Though historians debate how effective this law was in rooting out heresy (as heretical sects would continue to flourish in the East for centuries), it is certain that Theodosius’s edict established Catholicism as the officially sanctioned religion of the court, giving it a powerful edge over competing heretical sects and marking the decline of Arianism—at least in its influence over the Eastern Empire.
Theodosius followed up his decree with vigorous actions against the Arians, expelling the Arian Patriarch of Constantinople in 380 and summoning a council the following year to definitively settle the matter of Arianism and maintain doctrinal unity between East and West. The resulting gathering was the Second Ecumenical Council of Constantinople, which reaffirmed the decrees of Nicaea and condemned Arianism along with other heresies.
Theodosius’s attitude towards paganism was a bit more cautious. He knew that pagans constituted the numerical majority of his subjects and that he had to tread lightly. On the other hand, with the power of the state firmly in his hand, he had considerable leeway to nudge Roman society away from paganism and towards Christianity. He allowed pagans to practice their religion openly, so long as certain customs deemed especially offensive or impious to Christians were avoided, especially animal sacrifice and divination. Pagan holy days were converted into workdays, but the festivals associated with them were allowed to continue. Many pagan temples were closed or destroyed during Theodosius’s reign as well, though historians debate the degree to which Theodosius himself ordered this. He also intervened occasionally to discourage the restoration of paganism, as in 391 when he personally acted to stop the Roman Senate (largely pagan) from restoring the so-called Altar of Victory, a centuries’ old altar with a golden statue of the goddess victory.
Until 392, Theodosius ruled with a co-emperor in the West, first Gratian then Valentinian II. When the latter died in 392, Theodosius ruled the entire empire directly, the last Roman Emperor to hold undivided sway over both East and West.

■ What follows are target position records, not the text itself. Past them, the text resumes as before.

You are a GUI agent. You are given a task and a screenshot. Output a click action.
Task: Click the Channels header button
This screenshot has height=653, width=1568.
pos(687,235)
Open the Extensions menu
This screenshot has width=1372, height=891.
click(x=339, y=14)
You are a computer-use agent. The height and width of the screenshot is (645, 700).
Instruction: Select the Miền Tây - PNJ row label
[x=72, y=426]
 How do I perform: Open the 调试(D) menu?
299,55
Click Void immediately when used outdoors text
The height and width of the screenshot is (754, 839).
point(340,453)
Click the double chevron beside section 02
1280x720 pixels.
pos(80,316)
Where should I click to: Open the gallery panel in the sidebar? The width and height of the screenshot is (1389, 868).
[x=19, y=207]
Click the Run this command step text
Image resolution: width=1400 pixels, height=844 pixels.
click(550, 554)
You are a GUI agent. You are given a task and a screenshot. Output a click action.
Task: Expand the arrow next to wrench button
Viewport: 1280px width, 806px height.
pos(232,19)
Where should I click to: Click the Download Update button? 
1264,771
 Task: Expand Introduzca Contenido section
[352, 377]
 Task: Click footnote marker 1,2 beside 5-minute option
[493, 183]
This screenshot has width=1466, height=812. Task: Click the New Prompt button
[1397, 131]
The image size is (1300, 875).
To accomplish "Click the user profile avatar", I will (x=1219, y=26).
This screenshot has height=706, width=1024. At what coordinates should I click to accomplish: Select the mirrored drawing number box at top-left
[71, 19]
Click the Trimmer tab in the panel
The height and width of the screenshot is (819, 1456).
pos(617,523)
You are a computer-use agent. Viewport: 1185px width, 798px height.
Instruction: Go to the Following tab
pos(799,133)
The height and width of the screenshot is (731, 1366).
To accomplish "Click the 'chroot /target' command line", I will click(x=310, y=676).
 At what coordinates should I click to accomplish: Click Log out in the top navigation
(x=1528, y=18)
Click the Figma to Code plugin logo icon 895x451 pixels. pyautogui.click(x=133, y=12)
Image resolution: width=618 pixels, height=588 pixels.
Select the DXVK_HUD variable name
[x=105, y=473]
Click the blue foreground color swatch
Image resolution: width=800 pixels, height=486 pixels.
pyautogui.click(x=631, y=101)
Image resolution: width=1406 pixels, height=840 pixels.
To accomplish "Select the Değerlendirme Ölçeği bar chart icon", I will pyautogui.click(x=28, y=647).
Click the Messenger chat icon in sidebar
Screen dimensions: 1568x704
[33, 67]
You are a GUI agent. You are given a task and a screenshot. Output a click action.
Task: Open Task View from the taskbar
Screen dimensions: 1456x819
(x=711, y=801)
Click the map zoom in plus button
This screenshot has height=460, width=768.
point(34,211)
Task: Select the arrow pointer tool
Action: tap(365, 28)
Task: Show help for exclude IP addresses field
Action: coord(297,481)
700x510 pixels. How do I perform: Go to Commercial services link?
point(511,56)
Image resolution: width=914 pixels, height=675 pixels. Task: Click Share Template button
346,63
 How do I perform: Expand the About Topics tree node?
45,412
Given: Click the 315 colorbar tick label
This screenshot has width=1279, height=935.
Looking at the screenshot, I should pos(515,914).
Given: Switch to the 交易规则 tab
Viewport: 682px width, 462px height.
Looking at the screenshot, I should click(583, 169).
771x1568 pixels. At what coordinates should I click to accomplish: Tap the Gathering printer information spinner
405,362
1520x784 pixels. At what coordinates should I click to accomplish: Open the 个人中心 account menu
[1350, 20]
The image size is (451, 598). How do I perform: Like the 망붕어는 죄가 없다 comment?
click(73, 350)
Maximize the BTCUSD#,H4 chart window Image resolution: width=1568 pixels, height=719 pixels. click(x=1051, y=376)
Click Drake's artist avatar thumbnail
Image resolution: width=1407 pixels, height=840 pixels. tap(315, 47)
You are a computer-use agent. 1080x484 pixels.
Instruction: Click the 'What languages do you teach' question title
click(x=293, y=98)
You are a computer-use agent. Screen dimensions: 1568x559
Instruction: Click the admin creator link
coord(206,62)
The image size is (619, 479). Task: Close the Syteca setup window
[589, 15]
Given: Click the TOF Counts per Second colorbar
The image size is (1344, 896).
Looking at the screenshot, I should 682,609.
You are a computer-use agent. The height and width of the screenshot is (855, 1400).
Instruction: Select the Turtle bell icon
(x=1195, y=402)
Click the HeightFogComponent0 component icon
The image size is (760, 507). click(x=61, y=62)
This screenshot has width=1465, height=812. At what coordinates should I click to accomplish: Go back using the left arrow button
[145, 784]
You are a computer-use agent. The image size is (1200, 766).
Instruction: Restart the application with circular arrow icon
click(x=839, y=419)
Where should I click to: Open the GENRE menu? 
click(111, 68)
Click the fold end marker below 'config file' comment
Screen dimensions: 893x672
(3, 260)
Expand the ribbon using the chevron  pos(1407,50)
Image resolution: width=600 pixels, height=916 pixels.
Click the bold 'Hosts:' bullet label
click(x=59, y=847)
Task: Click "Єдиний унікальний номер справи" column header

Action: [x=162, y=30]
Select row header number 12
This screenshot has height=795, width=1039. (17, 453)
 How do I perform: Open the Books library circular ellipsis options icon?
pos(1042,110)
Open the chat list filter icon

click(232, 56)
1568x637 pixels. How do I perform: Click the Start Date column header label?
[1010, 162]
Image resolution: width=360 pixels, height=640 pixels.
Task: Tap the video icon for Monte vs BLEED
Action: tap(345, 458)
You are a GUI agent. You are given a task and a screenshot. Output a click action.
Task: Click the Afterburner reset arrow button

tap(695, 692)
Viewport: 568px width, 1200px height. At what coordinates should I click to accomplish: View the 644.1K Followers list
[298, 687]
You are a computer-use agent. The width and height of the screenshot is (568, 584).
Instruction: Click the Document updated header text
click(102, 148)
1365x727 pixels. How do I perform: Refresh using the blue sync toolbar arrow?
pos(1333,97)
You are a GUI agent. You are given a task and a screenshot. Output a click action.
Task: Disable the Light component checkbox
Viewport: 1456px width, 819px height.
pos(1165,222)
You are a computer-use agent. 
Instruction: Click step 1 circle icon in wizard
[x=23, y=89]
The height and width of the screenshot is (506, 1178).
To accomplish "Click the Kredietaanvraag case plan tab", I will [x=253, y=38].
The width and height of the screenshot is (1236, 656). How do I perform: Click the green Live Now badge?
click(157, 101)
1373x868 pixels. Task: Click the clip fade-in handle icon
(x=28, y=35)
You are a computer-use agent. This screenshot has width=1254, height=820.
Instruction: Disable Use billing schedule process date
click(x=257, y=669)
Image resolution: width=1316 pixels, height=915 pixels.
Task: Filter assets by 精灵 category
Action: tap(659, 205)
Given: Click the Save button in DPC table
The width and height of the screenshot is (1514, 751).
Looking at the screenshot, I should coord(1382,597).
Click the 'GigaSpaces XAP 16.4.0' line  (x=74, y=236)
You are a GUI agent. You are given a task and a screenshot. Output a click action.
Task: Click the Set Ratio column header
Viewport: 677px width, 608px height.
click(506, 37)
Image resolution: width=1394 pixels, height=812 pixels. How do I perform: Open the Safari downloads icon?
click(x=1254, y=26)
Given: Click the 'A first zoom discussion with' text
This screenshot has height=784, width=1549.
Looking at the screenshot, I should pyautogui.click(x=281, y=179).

In his last years, a flurry of anti-pagan legislation emanated from Constantinople, part of a legal text known as the Theodosian Code. The religious sections of the Theodosian Code seem written to extirpate heresy and strictly punish continued adherence to paganism. While some of the punishments mandated by the code sound draconian, there is little evidence that these penalties were ever carried out. The anti-pagan proscriptions of the law seemed to have been enforced most stridently in the environs of Constantinople proper. Elsewhere in the empire, paganism continue to exist alongside Christianity in a spirit of competition, dying slowly between the 5th and 6th centuries.
Theodosius’s reign marked a kind of watershed in late Roman history. Theodosius himself was not always the paragon of Christian virtue; indeed, one of his claims to notoriety was his massacre of the people of Thessalonica, which got him excluded from the sacraments by St. Ambrose. Nevertheless, he did play an instrumental role in completing the Christianization of the empire begun under Constantine. While paganism and heresy were not entirely extirpated in his day, Theodosius’s legislation ensured the ascendancy of Catholicism and rendered its triumph inevitable.